What do we learn from this account of Pharaoh’s response to Joseph’s statements about what God intended to do and what Pharaoh should do? I believe we see here an excellent example of the fact that people are searching for answers to their life (Pharaoh had two bad dreams he needed interpreted). They can recognize what believers have (the Spirit of God). They want to make use of that Spirit of God for their own purposes (Pharaoh looks for a man who has that Spirit within him). They value the person with such a Spirit (Pharaoh pays tribute to the discernment and wisdom of one filled with such a Spirit).

What Joseph had can indeed be ours today. God wants to fill us with His Spirit and use us among men and women in our day for His Glory. As I study the life of Joseph, I note that he did not ask for this.
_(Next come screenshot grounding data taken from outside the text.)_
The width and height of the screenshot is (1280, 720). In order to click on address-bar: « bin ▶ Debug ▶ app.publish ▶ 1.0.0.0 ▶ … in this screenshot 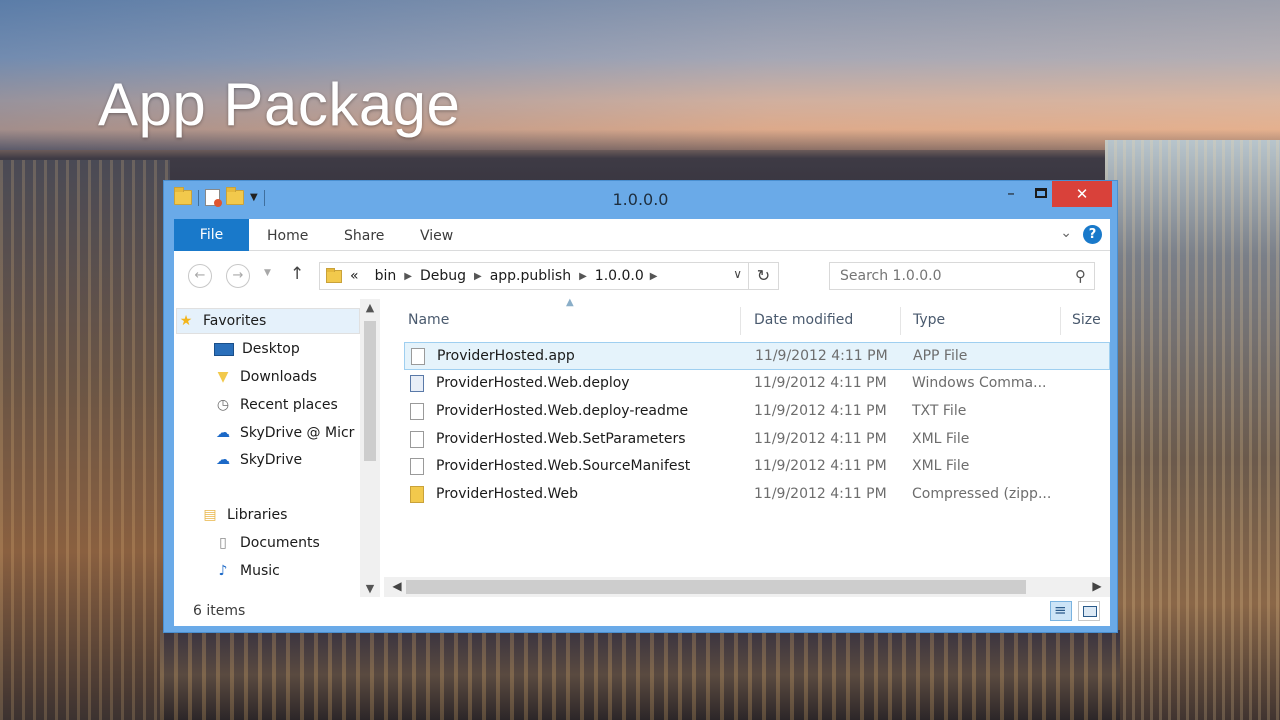, I will do `click(549, 276)`. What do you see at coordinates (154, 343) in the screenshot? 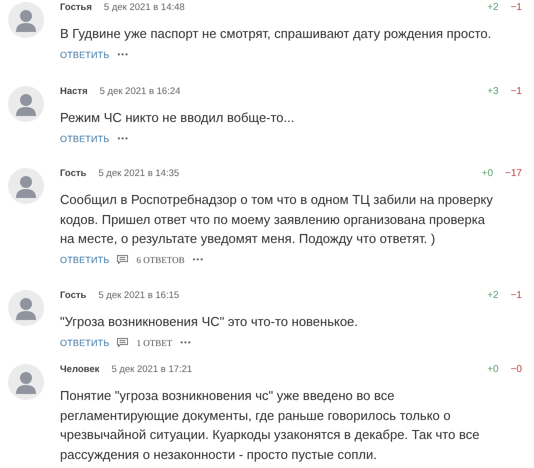
I see `replies-link: 1 ОТВЕТ` at bounding box center [154, 343].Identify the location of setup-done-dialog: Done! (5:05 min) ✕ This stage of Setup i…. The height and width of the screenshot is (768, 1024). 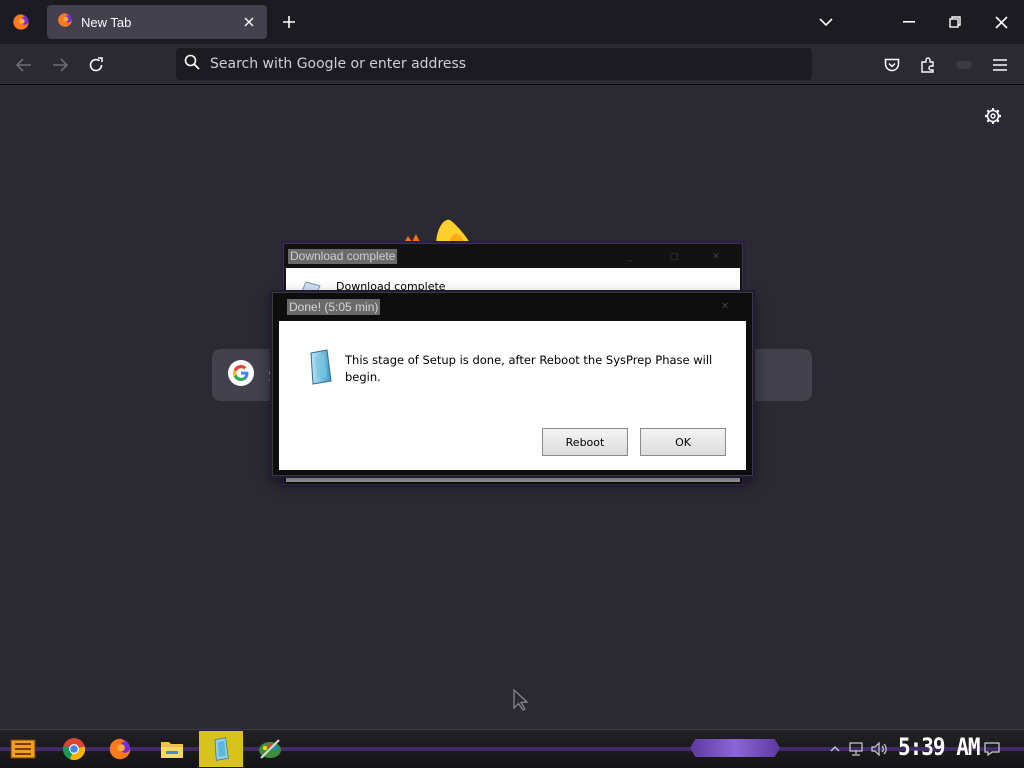
(512, 384).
He simply lived his life recognizing God’s supremacy over it and he was fully committed to letting God be God and giving Him all the credit. Whatever issues of ego or pride he may have had as a young teen with his coat of many colors had all been dealt with as God’s very presence in his life was allowed to take root and slowly fill his every breath. Then and then alone could he be filled with God’s Spirit so that others, like Pharaoh, could take notice and recognize his value. I pray the same for you and me today.